Haŋ mitákuyepi, čhaŋté waštéya napé chiyúzapi!
My name is Jodi Gregerson and I’m from Standing Rock, though I currently live on Anishinaabe land near Detroit, Michigan.
In addition to language reclamation and traditional ethnobotany, I love taking pictures, reading, traveling, movie and game nights with friends, and hanging out with my siblings.
I’m so grateful for this apprenticeship opportunity, and I’m looking forward to learning and experiencing everything that I can and helping to provide more opportunities to future generations of Očhéthi Šakówiŋ people.
Hello, I’m James Allen Jones. I’m 19 years old. I am both Hunkpapa Lakota and Santee Dakota. I’m proud to say I’m a part of Makoce Ikikcupi or Land Recovery. The reason I’m here at Zani Otunwe is to try and reconnect in a way to those who came before, reconnect to my ancestors. Coming from Standing Rock, I was always taught two things: how to identify and use plants because of my mom, and how my people lived. This opportunity to be at Zani Otunwe is to reconnect to my people in a way. Some of my interests are art (all kinds), traveling, napping, and having all the fun I can.
Hau. I am Justin Barse, currently enrolled on the Lake Traverse Reservation, Sisseton-Wahpeton Oyate. I was born in Wheaton, Minnesota and am of Wahpekute descent. I was raised in large families and through the years have done a lot of moving around. I am 25 years old and I know I have so much more yet to learn. I hope to learn, understand, and pass on the ways and culture as they were passed on the countless years before me. Tunkasina k’a Wakantanka, wopida!
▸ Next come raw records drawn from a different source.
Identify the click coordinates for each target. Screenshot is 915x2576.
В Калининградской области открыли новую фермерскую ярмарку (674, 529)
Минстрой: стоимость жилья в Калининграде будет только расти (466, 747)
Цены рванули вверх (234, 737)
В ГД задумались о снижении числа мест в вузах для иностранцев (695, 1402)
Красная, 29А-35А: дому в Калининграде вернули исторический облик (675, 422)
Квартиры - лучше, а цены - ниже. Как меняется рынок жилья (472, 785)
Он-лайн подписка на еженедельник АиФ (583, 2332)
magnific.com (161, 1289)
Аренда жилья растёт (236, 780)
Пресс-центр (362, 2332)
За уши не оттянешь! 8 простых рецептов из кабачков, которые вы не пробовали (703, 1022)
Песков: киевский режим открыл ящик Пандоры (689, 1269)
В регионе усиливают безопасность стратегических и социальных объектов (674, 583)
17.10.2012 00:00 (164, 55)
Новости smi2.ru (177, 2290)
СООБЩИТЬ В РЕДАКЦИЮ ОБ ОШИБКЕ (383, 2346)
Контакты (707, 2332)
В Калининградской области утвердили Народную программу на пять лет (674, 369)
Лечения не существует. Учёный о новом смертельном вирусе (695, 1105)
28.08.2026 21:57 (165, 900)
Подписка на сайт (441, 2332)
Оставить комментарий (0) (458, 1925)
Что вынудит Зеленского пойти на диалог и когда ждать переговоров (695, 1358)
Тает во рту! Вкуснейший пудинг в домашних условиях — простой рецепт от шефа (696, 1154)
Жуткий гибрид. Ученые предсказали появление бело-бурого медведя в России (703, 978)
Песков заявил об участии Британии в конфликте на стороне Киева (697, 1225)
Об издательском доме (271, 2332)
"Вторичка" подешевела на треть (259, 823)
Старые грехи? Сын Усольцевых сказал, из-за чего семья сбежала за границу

Hau mitakuyapi, Mikey emakiyapi!
The biggest gain I have from the first couple weeks at Zani Otunwe is realizing how artificial life is. People live so close to nature everyday but never walk in the grass barefoot. Standing on mother earth is different than standing with Unci Maka. Walking down a sidewalk feels foreign to me now. Houses with electricity and air conditioning makes me feel very disconnected from my ancestors. I feel like I don’t belong in the towns. Too many conflicting emotions are present in daily lives when we should all just breathe and listen to the zintkada oyate.